▸ GOAL OF THE EXERCISE
Copy exactly the lines of the material below that fall between the line with "Verhuurvoorwaarden (174, 2474)" and the line with "Ablehnen (274, 2075)", both of those lines included; pictures stay out.

▸ MATERIAL FOR THIS TASK
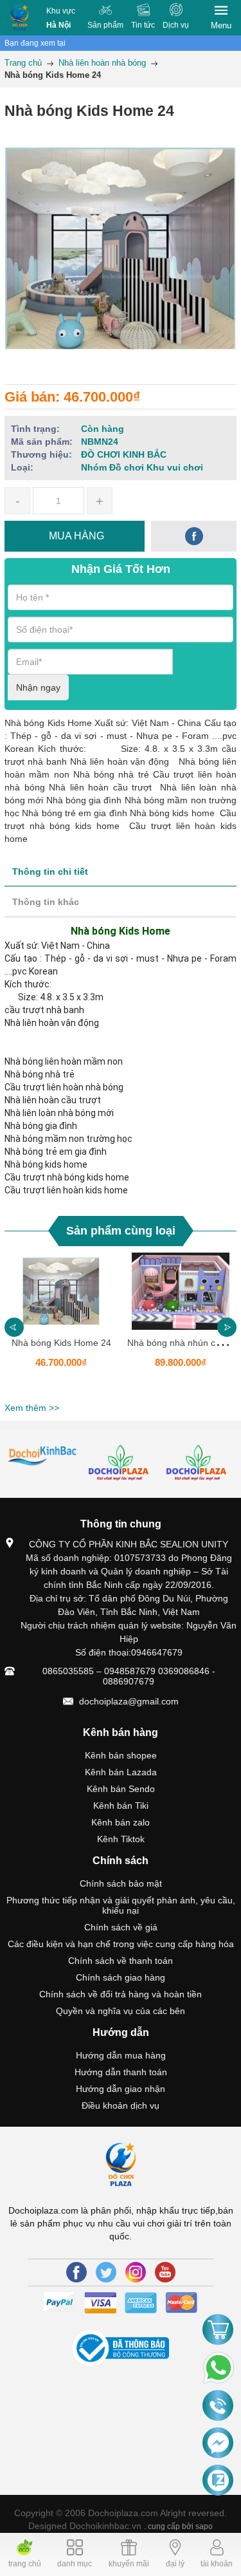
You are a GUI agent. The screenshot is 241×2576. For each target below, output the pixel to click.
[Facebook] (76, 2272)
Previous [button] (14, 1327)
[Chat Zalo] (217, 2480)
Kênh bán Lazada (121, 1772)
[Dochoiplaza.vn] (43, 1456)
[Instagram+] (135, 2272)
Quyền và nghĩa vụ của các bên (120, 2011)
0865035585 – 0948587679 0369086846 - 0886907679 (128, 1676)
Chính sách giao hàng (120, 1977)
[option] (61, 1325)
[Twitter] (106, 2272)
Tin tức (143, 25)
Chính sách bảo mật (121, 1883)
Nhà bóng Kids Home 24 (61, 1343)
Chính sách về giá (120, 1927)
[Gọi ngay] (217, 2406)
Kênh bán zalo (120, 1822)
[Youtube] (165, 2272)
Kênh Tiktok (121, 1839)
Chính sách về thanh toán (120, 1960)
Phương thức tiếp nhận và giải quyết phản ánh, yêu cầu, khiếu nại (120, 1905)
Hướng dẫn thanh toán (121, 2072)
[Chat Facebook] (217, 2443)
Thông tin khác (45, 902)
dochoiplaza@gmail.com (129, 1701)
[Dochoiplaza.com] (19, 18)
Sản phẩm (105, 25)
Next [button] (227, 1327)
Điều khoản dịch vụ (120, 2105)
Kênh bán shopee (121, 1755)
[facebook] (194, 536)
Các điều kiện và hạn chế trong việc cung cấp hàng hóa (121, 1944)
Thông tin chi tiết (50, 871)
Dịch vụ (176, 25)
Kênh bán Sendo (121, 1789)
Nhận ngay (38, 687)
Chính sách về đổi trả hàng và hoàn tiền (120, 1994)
--
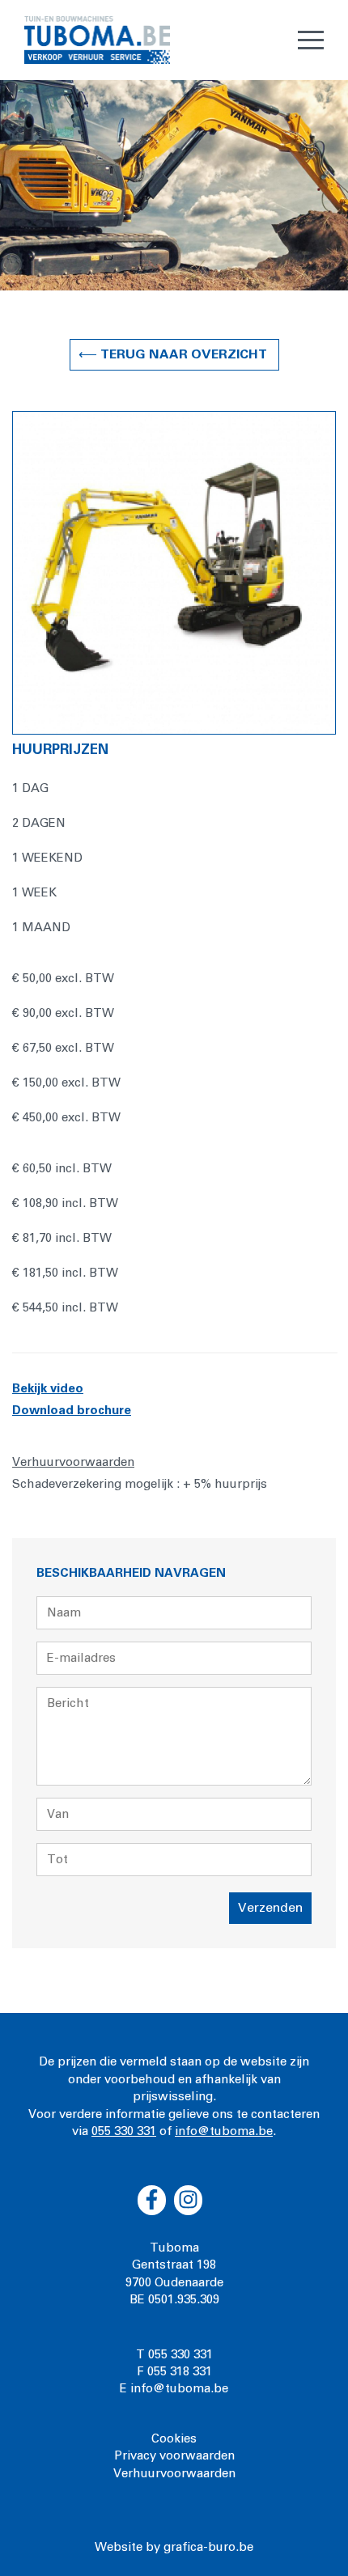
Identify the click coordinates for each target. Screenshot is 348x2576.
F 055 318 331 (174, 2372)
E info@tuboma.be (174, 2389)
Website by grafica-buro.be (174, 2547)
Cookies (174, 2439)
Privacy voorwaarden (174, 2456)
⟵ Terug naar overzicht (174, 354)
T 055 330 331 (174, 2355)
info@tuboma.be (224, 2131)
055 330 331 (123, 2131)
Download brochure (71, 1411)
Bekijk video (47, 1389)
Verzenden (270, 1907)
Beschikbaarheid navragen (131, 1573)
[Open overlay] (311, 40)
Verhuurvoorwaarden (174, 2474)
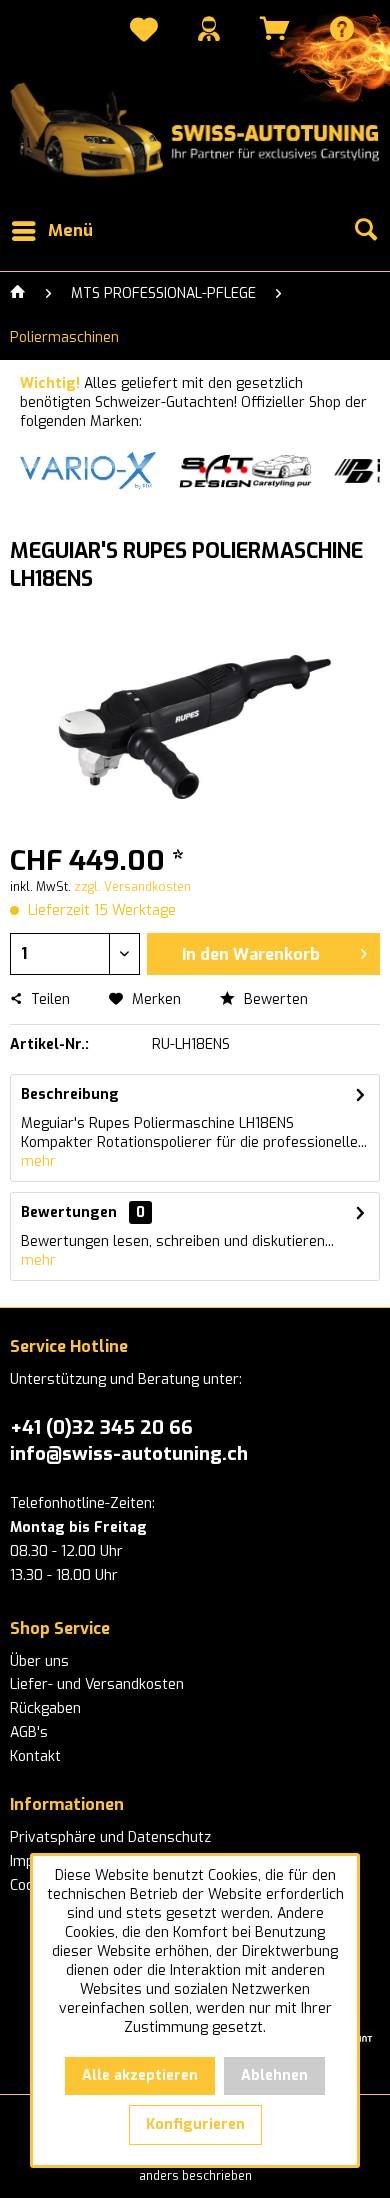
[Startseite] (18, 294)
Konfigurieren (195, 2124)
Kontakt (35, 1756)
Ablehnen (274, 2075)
---
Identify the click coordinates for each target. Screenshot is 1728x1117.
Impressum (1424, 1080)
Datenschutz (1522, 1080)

▸ RESPONSE FOR THIS EXERCISE
Verhuurvoorwaarden (174, 2474)
[Startseite] (18, 294)
Konfigurieren (195, 2124)
Kontakt (35, 1756)
Ablehnen (274, 2075)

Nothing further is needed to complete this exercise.